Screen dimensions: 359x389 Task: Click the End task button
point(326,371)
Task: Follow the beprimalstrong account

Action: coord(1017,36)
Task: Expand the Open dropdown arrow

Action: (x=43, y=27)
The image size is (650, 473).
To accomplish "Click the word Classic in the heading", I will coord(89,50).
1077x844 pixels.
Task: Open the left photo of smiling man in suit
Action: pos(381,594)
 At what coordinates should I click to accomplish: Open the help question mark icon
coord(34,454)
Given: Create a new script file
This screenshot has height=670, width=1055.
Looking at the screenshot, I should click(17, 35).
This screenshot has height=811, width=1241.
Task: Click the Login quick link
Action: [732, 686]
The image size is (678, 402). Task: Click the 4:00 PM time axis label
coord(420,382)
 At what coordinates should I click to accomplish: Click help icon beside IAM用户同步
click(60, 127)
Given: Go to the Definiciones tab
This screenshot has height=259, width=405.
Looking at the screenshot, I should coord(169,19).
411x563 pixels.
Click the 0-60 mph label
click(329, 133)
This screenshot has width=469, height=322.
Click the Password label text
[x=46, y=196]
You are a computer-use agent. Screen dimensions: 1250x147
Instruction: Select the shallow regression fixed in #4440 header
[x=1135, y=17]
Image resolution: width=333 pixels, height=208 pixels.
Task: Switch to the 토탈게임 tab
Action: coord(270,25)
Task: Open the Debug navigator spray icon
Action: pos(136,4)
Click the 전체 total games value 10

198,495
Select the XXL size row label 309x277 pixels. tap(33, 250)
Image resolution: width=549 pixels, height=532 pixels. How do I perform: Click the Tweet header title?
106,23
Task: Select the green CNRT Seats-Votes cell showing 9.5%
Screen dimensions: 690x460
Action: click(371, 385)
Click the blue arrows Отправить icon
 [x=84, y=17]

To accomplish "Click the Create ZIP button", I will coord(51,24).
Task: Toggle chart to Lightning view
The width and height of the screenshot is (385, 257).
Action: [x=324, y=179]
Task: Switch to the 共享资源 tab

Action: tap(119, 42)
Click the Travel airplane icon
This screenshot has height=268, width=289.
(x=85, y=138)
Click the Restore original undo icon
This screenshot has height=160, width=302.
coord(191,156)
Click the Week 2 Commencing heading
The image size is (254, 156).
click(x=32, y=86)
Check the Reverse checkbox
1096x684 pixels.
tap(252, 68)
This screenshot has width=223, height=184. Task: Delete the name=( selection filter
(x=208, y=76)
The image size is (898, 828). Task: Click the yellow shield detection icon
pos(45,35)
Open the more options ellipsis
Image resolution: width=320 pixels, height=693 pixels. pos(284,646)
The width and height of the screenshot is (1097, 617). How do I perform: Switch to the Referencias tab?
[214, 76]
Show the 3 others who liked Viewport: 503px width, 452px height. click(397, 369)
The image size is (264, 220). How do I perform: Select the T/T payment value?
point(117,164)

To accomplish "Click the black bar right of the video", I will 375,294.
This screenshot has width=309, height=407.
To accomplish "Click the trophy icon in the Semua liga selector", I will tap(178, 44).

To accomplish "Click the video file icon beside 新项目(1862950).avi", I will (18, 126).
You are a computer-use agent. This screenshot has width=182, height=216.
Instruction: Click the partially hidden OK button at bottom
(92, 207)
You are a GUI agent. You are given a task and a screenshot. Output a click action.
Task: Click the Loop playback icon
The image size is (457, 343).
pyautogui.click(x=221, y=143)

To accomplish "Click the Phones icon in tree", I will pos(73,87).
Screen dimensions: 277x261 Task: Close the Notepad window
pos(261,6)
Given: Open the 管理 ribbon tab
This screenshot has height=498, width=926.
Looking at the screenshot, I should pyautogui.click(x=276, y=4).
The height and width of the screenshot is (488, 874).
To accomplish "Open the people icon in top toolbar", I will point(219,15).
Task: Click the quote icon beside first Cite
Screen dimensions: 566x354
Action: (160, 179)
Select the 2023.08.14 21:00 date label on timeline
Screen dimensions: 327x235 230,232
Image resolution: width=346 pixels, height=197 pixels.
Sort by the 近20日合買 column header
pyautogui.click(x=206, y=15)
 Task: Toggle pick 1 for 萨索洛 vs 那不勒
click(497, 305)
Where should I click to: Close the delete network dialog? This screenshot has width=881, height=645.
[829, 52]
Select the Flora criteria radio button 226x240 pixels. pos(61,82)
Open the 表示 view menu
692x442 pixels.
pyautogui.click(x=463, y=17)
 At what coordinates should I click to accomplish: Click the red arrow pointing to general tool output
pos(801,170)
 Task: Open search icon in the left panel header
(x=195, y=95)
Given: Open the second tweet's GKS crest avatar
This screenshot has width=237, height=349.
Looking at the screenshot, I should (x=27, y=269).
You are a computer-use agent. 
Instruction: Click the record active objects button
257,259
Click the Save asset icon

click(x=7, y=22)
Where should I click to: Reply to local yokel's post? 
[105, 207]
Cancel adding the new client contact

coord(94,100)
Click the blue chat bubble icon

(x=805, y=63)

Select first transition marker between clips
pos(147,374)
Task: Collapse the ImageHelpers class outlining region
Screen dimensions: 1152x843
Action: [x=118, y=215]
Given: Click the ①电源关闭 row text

========================

Directions: What is needed is a word-for-word copy of the records above, from the first line through the line that contains "Given: Create a new script file".

Answer box:
Screen dimensions: 359x389 Task: Click the End task button
point(326,371)
Task: Follow the beprimalstrong account

Action: coord(1017,36)
Task: Expand the Open dropdown arrow

Action: (x=43, y=27)
The image size is (650, 473).
To accomplish "Click the word Classic in the heading", I will coord(89,50).
1077x844 pixels.
Task: Open the left photo of smiling man in suit
Action: pos(381,594)
 At what coordinates should I click to accomplish: Open the help question mark icon
coord(34,454)
Given: Create a new script file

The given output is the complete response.